According to the Bible I’d been given, we were supposed to love our neighbour and Miss A surely counted as a Neighbour? To my Mother’s surprise I agreed.
And so began one of the most influential and important friendships I’ve ever had. As I entered the church Miss A introduced me to all the people I didn’t know as “her young friend”. Realising I hadn’t a clue about how to handle the Prayer Book, she showed me, quietly and with no fuss, how to find my way through each week until I could manage on my own. When I was Confirmed she was so proud, and so she should have been, because it was largely through her patience, tact and kindness that I had got there.
Miss A was someone to share Jesus with; someone to have time for me.
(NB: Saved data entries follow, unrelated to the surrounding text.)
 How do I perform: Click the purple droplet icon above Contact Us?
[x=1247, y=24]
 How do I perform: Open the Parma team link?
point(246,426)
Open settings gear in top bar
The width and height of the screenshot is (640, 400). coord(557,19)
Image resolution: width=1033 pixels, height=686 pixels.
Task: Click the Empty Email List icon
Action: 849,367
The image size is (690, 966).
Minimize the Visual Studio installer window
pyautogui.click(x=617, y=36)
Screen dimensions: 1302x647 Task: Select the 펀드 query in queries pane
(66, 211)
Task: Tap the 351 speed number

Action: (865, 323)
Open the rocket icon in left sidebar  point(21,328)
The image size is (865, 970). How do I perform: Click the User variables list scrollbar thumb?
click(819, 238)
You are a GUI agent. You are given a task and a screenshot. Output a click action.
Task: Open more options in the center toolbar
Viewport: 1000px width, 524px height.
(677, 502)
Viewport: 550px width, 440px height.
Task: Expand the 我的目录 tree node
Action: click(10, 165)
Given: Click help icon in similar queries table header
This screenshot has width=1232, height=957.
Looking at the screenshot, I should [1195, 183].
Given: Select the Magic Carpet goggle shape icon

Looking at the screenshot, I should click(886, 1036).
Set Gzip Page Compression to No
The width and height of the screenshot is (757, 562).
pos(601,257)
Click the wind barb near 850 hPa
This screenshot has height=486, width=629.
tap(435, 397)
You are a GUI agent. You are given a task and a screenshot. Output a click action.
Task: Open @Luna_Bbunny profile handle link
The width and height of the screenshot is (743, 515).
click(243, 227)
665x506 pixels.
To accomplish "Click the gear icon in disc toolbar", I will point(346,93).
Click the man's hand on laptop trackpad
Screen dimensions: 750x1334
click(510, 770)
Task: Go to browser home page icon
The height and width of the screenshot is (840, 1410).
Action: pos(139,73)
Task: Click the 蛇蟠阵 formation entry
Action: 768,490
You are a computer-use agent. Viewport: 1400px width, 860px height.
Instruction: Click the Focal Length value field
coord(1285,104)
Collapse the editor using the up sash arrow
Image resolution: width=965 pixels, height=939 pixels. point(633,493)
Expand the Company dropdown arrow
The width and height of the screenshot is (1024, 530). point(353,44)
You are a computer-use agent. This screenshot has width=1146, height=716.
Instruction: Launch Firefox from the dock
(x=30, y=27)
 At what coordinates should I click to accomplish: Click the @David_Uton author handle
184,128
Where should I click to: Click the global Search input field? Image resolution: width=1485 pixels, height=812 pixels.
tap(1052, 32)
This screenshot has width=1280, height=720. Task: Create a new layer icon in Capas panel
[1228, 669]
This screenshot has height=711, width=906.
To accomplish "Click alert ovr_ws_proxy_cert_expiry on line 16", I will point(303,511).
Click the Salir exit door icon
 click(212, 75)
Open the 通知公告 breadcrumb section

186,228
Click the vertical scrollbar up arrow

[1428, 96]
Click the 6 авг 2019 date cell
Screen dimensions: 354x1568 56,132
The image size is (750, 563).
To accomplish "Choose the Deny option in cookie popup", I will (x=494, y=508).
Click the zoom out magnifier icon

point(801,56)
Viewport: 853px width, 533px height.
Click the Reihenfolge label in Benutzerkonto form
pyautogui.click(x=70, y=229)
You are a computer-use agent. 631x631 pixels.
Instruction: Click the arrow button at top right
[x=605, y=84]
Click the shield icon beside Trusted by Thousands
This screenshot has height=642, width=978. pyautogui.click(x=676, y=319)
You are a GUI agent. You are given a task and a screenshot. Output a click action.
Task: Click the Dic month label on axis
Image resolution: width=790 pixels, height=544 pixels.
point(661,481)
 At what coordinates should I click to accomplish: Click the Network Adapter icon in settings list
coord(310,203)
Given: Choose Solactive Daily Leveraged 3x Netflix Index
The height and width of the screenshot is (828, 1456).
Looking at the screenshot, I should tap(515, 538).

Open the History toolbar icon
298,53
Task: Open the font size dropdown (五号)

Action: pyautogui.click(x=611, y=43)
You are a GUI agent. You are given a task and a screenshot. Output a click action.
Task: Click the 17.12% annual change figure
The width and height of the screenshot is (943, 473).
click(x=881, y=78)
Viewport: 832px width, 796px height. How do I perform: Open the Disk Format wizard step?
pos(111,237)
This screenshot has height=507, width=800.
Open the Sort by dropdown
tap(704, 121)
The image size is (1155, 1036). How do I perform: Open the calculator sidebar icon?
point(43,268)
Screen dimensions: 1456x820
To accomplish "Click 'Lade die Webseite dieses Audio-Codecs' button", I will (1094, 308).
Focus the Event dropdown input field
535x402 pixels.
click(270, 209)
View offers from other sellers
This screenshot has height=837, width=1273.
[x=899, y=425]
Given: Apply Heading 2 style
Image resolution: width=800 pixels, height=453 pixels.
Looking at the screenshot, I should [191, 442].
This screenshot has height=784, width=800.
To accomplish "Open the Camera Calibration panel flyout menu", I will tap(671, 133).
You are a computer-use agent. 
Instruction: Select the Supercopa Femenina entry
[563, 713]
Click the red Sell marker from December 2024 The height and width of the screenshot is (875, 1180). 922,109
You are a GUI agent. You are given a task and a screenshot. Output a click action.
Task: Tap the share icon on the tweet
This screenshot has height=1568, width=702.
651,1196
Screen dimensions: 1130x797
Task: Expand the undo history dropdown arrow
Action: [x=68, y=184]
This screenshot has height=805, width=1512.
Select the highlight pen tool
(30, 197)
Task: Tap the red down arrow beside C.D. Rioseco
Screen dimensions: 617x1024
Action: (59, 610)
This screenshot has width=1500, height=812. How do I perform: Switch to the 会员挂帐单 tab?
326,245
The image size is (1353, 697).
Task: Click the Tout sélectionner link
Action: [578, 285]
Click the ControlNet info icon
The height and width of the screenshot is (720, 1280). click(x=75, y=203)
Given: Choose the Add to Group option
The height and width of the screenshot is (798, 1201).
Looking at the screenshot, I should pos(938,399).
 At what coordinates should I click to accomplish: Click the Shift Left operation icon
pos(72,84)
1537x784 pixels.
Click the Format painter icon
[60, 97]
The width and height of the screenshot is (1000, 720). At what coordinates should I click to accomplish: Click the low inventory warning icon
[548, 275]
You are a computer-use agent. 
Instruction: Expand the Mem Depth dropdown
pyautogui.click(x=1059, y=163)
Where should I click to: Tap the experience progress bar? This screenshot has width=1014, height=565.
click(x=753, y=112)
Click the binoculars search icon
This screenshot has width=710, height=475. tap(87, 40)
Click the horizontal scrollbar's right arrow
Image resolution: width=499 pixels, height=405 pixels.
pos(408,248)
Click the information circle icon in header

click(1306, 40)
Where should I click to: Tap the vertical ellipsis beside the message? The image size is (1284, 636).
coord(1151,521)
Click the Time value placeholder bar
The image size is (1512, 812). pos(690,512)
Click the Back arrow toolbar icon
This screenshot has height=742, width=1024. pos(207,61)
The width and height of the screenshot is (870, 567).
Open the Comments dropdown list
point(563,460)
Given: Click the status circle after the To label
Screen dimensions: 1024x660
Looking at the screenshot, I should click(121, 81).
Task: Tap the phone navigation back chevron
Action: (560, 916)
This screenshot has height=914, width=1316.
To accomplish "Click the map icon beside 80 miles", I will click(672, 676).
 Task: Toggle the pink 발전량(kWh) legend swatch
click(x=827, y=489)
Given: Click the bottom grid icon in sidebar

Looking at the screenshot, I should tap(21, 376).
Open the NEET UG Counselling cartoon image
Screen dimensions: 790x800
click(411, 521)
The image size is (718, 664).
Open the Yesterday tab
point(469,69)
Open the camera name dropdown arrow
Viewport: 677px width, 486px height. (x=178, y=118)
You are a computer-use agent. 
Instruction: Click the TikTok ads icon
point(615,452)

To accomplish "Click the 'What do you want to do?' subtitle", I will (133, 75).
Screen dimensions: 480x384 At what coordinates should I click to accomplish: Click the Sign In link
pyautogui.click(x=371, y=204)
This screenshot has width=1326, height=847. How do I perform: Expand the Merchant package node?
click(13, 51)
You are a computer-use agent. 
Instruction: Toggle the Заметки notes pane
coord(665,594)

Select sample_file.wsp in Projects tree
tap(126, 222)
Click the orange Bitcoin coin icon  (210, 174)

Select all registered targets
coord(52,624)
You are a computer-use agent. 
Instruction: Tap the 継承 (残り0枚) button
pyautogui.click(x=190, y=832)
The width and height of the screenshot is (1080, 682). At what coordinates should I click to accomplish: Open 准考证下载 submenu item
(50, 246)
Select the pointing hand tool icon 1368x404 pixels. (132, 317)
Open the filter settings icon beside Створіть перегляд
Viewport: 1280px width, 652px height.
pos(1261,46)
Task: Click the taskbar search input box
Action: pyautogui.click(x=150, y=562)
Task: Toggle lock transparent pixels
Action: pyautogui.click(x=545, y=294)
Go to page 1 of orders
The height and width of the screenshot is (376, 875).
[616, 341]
Age meant nothing, only that I could do things she couldn’t like shopping and changing library books . We went together to two services on a Sunday – morning and evening – and met at other times to share stories, worries, hopes and joys.
Another side of mothering is mentoring, preparing someone with tact, care and concern for the way ahead. Thinking of Mothering Sunday, who have we mentored; who are we mentoring? As churches, are we places of welcome and mentoring – helping people find their relationship with God and help them investigate what God is calling them to do? Part of this is also supporting people through their faith-walk, through the hard times and celebrating with them through the good. A part of this side of mothering is being prepared to answer questions too.
Prayer
Dear Jesus, we think of how patient you were with your Disciples. going through things with them lovingly till they got it right. Give us your patience and your wisdom to answer questions. Open our hearts and our eyes to people new to our churches so that we can welcome them lovingly in your name. Make us aware when people need some time and care to be nurtured in their faith and in their calling and give us the discernment to know how to do this. We ask this in your name.